The meeting of U.S. members of the Institute of Electrical and Electronics Engineers (IEEE) began Thursday and runs through Sunday. The theme of this year’s conference is “Engineering the Alternative Energy Debate.”
Woolsey is scheduled to speak at 1:10 p.m.; Bond at 8:05 a.m.
Woolsey is a founding member of the Set America Free Foundation, an organization that advocates cutting dependence on foreign oil to make America more secure. Woolsey, who has worked in Democratic and Republican presidential administrations, specializes in alternative energy and security issues.

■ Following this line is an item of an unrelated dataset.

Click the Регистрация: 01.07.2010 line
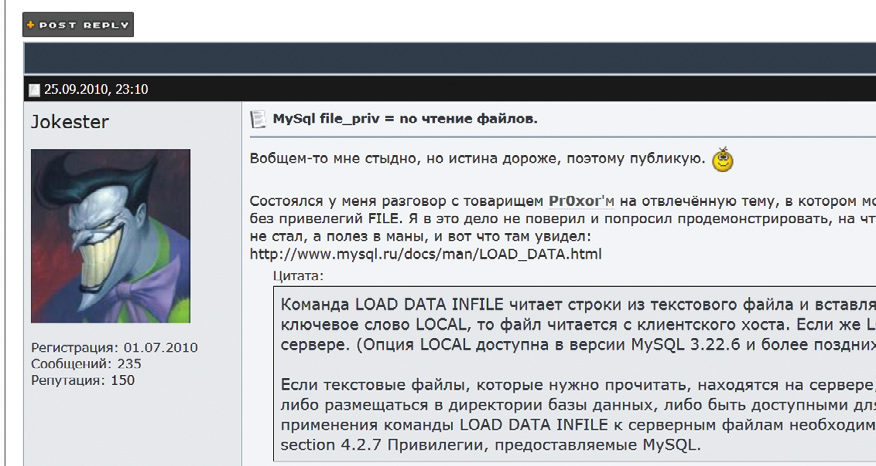Screen dimensions: 876x466 point(114,348)
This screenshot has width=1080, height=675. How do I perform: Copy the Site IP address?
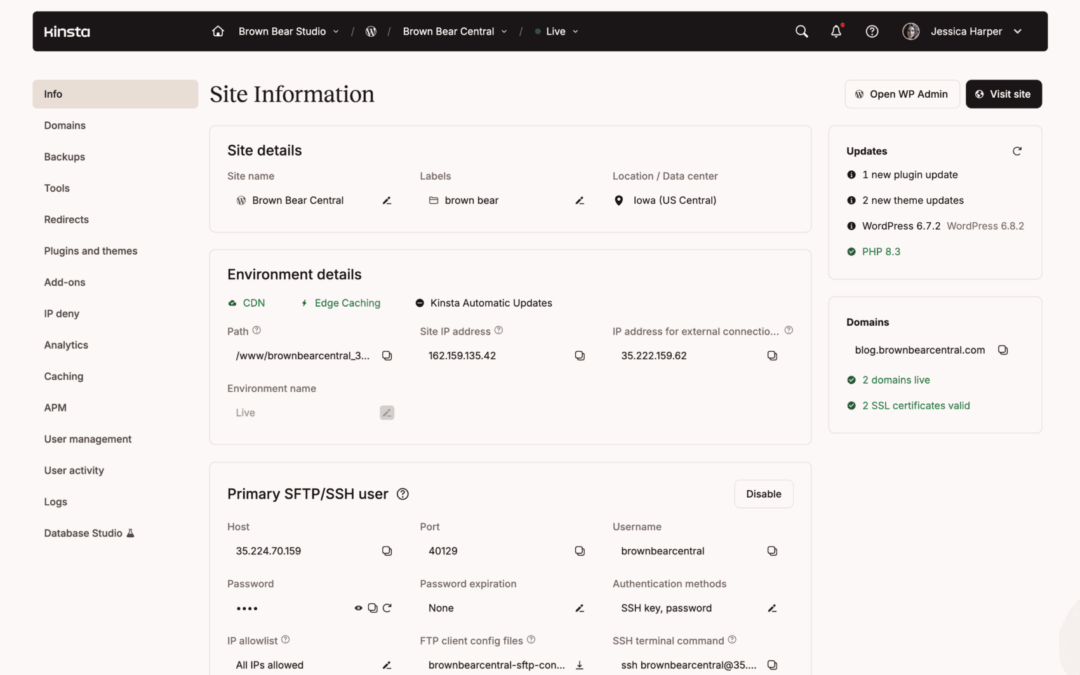(x=580, y=356)
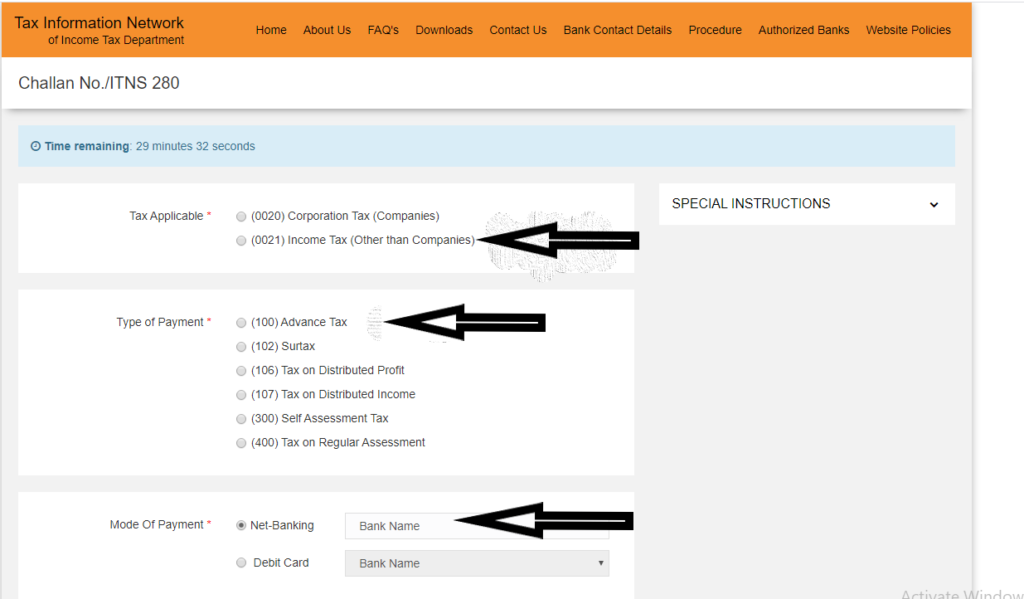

See http://www.setamericafree.org/.
Bond, who serves as IEEE Region 6 director, is a laboratory Fellow in PNNL’s National Security Directorate Applied Physics group in Richland, Wash. He specializes in ultrasonics and prognostics, and has authored or co-authored more than 250 journal or conference papers.
Bond is managing $4.5 million worth of projects for PNNL, a U.S. Department of Energy government research laboratory operated by Battelle. He will discuss “Future Energy Technologies and the Employment Challenges.”